[[ Input records open ]]

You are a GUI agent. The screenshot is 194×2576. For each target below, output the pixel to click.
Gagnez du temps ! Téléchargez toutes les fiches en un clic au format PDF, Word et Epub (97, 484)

[[ Input records closed ]]
[[ Input records open ]]

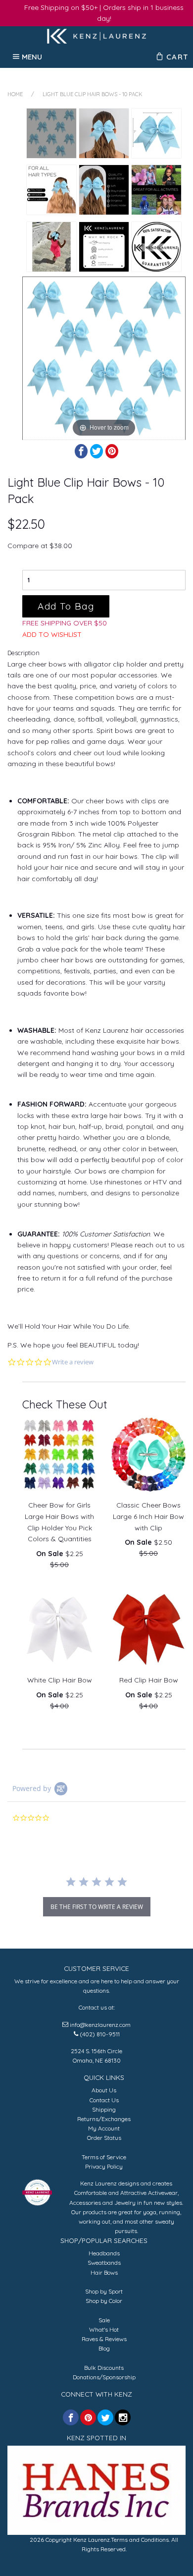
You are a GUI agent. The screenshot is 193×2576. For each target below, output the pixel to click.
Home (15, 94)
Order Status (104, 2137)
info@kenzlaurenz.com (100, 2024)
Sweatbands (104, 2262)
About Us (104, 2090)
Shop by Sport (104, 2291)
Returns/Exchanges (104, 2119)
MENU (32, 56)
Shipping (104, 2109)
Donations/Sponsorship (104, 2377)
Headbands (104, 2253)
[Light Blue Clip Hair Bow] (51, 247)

[[ Input records closed ]]
[[ Input records open ]]

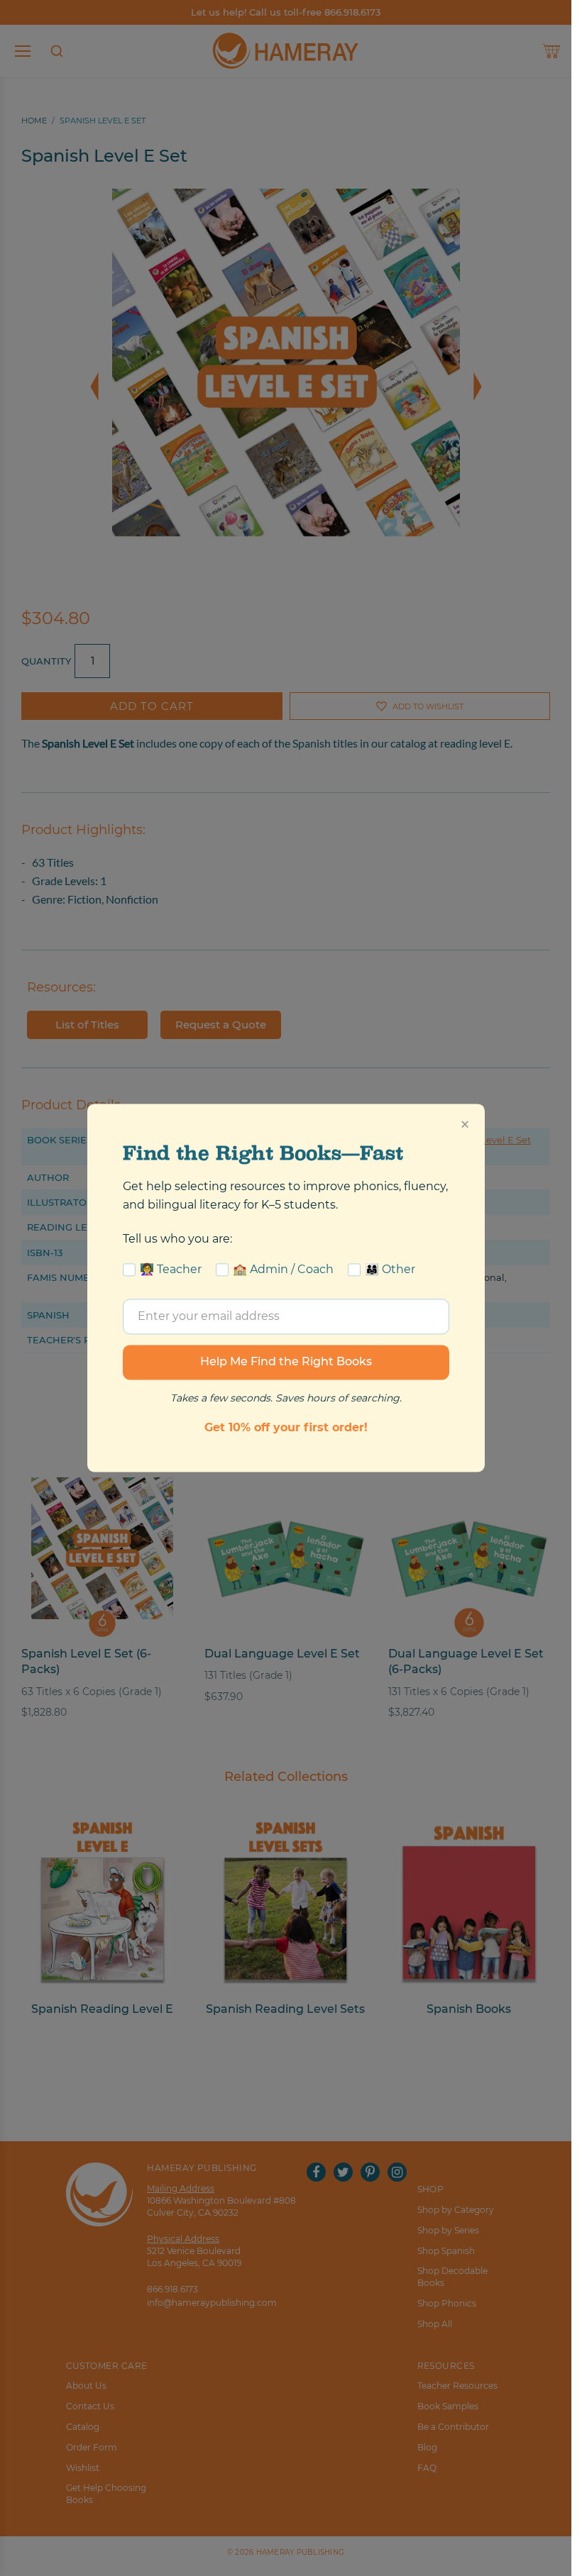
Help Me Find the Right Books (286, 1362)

[[ Input records closed ]]

• _Brief_
Where does "each" appear in the listing? Show every line that has it.

• _Response to this exercise_
You are a GUI agent. The screenshot is 194×2576. For each target below, output the pixel to click.
You are a GUI agent. The screenshot is 193×2576. For each target below, output the pixel to click.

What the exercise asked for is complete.